Laneza agitó una mano blandamente.

—Ah, sí, no me acordaba de su nombre. Les presento a mi buen amigo Tom Count —dijo—. A la señora Frowson ya la conocen, ¿verdad?

Hubo un breve y frío intercambio de saludos. Ibson miró a Count y sintió hacia él una instintiva antipatía.

Count era un sujeto de unos cuarenta y cinco años, alto, fornido, también vestido con gran elegancia, aunque más discreto que el profesor. En su rostro, que parecía tallado a cincel, se advertía una inequívoca expresión de energía y autoritarismo.

—Vinieron a ver qué había hecho Willie en la granja, ¿verdad? —continuó Laneza—. Una lástima que ese pobre granjero no avisara antes...

—Willie escapó, profesor —dijo Ibson.

—Lastimoso, verdaderamente lastimoso. Nosotros también lo andamos buscando. Lo encontraremos, por supuesto. ¿Saben? El señor Count financia los gastos de la búsqueda.

—¿Ya no trabaja para la Fundación, profesor? —inquirió la muchacha.

—No. Cancelé el contrato. Presenté un plan para Willie, pero no me lo aceptaron.

—Al menos, han obrado con sentido común una vez en la vida —comentó Gloria.

—Profesor, ¿cuál es su plan para Willie? —quiso saber Santos.

Laneza agitó el índice de una manera significativa.

—Ah, eso es cosa mía, querido colega. Es un plan secreto... entre los tres, claro; la señora Frowson, el señor Count y yo. Y, créanme, acabaremos por encontrar a Willie.

—¡Ojalá no lo encuentren! —deseó la joven.

—¿Por qué? —Laneza arqueó las cejas, fingiendo sorpresa—. ¿No le agradan mis propósitos?

—No —contestó Gloria—.No me agradan sus proyectos.

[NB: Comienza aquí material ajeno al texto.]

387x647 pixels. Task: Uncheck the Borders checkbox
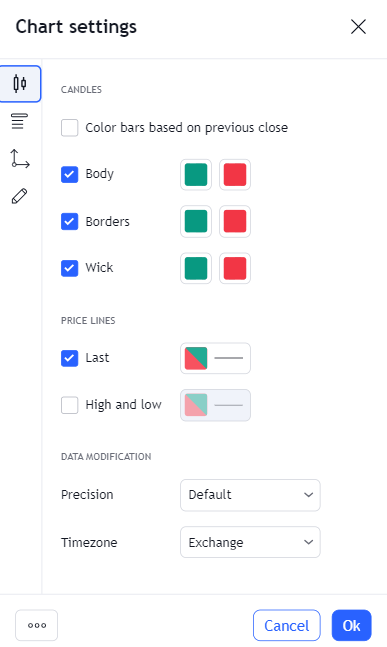click(x=69, y=222)
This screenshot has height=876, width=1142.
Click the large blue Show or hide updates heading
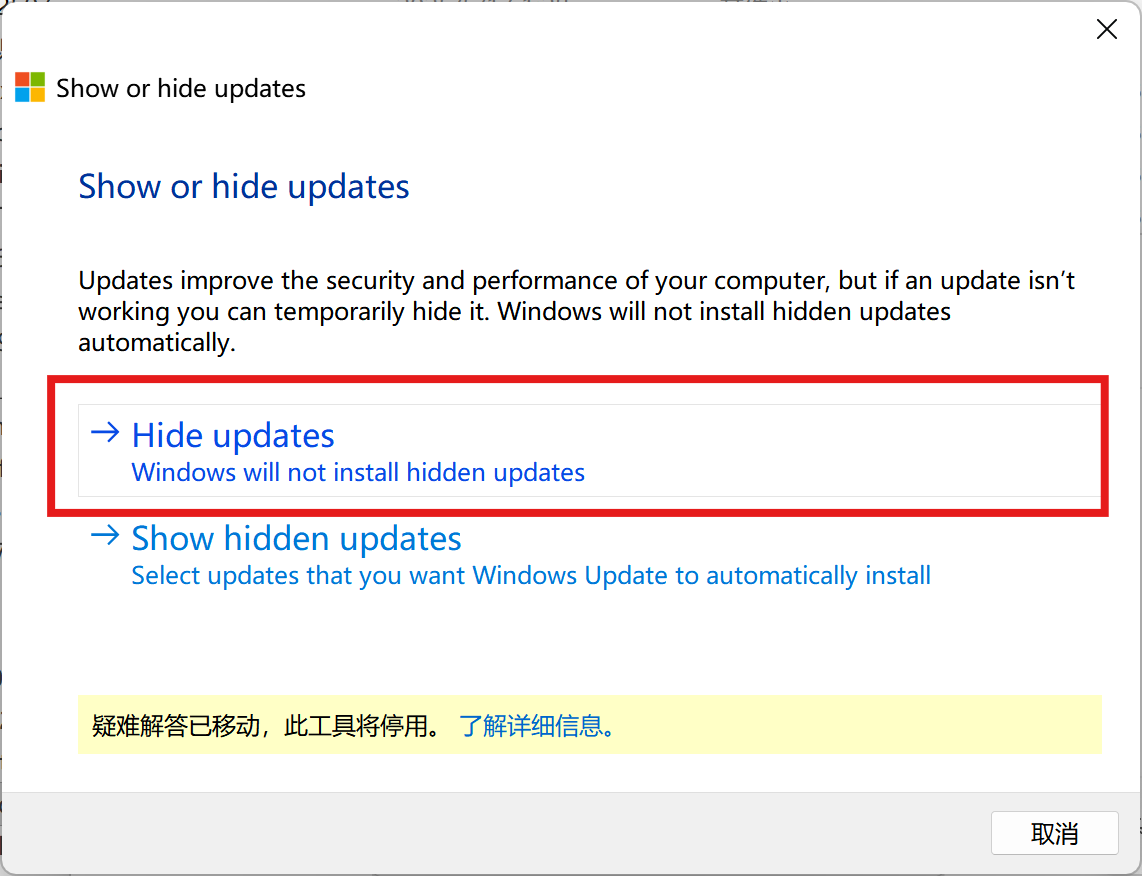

Ni su cinismo, ni su inconsciencia, ni su incompetencia profesional. Habíamos hecho el mejor descubrimiento de todos los tiempos y usted lo echó a perder todo estúpidamente, con sus imbéciles frivolidades y su absurdo y desatentado comportamiento, que sobrepasa todos los límites conocidos de la insensatez. Profesor, hasta ahora era usted una gloria de la ciencia; ahora es la vergüenza de la biología —concluyó Gloria su durísima requisitoria.

Count permanecía impasible. Lorena se sulfuró.

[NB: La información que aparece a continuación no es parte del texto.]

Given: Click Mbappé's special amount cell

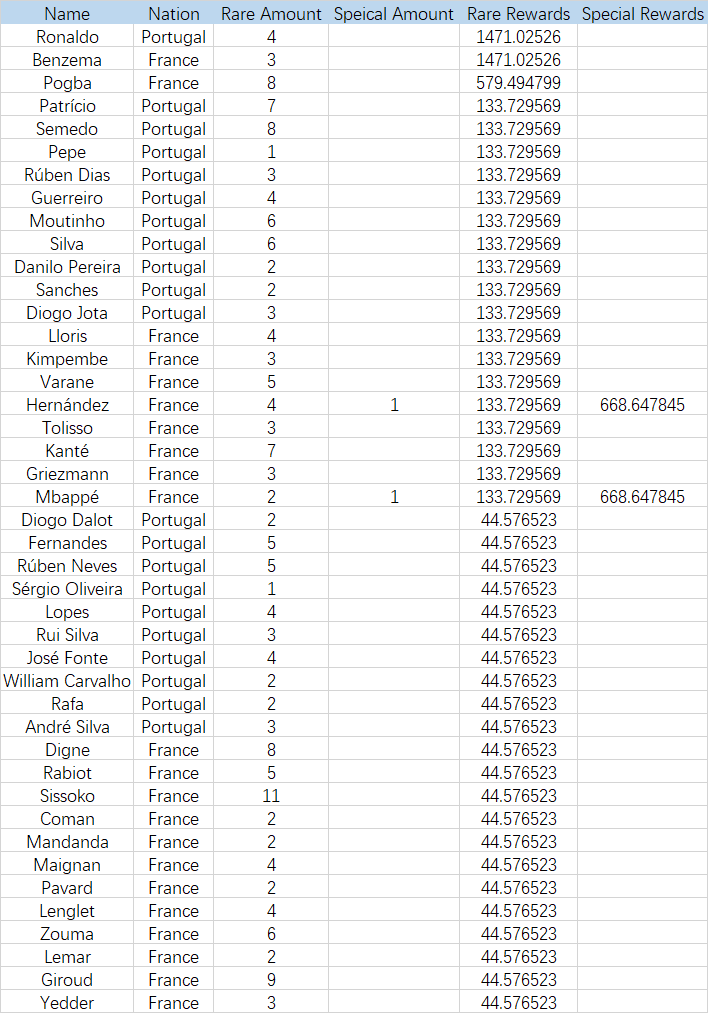Looking at the screenshot, I should [x=394, y=497].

—Arthur, ¿vas a permitir que te insulten de esa manera? —exclamó irritada.

—Lo ha permitido ya —intervino Ibson.

—¿Usted también, ingeniero? —preguntó Laneza.

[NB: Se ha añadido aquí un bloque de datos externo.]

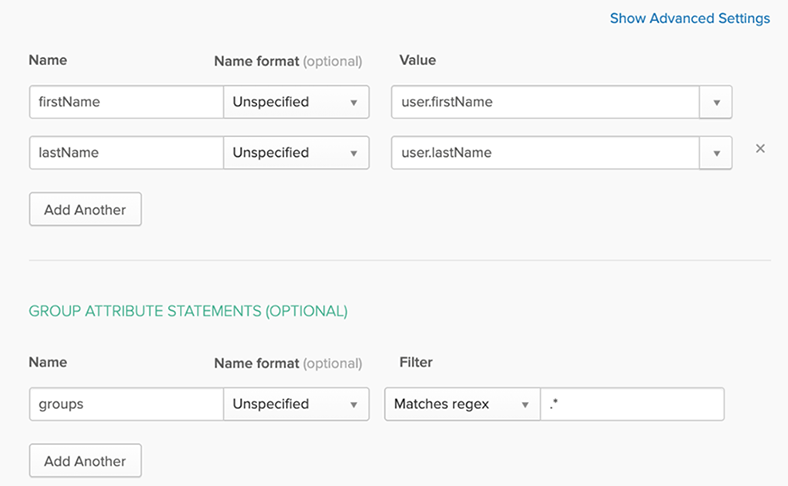The height and width of the screenshot is (486, 788).
Task: Open the user.firstName value dropdown arrow
Action: click(x=715, y=102)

—También, y quiero que sepa que suscribo todas y cada una de las palabras de la señorita Kildare.

Por unos momentos, pareció que se iba a producir el estallido de violencia. Gloria agarró aprensivamente el brazo de Ibson.

Pero no hubo nada. Una sardónica risita de Laneza puso fin a la tensa situación.

—Sigamos —dijo—. El despecho, a veces, produce demencias momentáneas. No tengan cuidado —se dirigió a sus acompañantes—. Ya se les pasará.

Count habló por primera vez después de la presentación.

—Y si no se les pasa, peor para ellos —dijo con voz en la que vibraba un indudable tono de amenaza. 

CAPÍTULO VII 

—¿Kryx?

—Te oigo, Yeuy.

—¿Cómo percibes mis emanaciones?

—Muchísimo mejor. Ahora están en grado menos doce once nueve.

—La distancia se acorta, aunque no con tanta rapidez como desearíamos. ¿Has comido vegetales?

—Sí, he alcanzado suelo sólido. Estoy en una gran llanura, cubierta de unos tallos verdes y cortos. Insípidos, pero nutritivos.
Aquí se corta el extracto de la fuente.